Carlson and his family were forced to move out of their Washington DC-area home two years ago after Antifa protesters found out where he lived, Carlson explained:

Two years ago, a left-wing journalist publicized our home address in Washington. A group of screaming antifa lunatics showed up while I was at work. They vandalized our home. They threatened my wife. She called 911 while hiding in a closet. A few weeks later they showed up again at our house. For the next year, they sent letters to our home threatening to kill us. We tried to ignore it and felt cowardly to sell our home and leave. We raised our kids there in the neighborhood and we loved it. But in the end that’s what we did. We have four children. It just wasn’t worth it.

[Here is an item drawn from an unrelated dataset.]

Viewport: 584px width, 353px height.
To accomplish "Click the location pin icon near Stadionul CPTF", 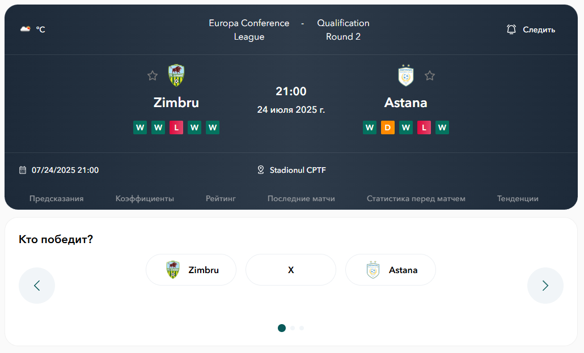I will (261, 169).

But The New York Times followed us. The paper has assigned a political activist called Murray Carpenter to write a story about where we are now. They’ve hired a photographer called Tristan Spinski to take pictures. Their story about where we live is slated to run the paper this week. Editors there know exactly what will happen to my family when it does run. I called them today and I told them. But they didn’t care. They hate my politics. They want they show off the air. If one of my children gets hurt because of a story they wrote, they won’t considered it collateral damage, they know it’s the whole point of the exercise: To inflict pain on our family, to terrorize us, to control what we say. That’s the kind of people they are.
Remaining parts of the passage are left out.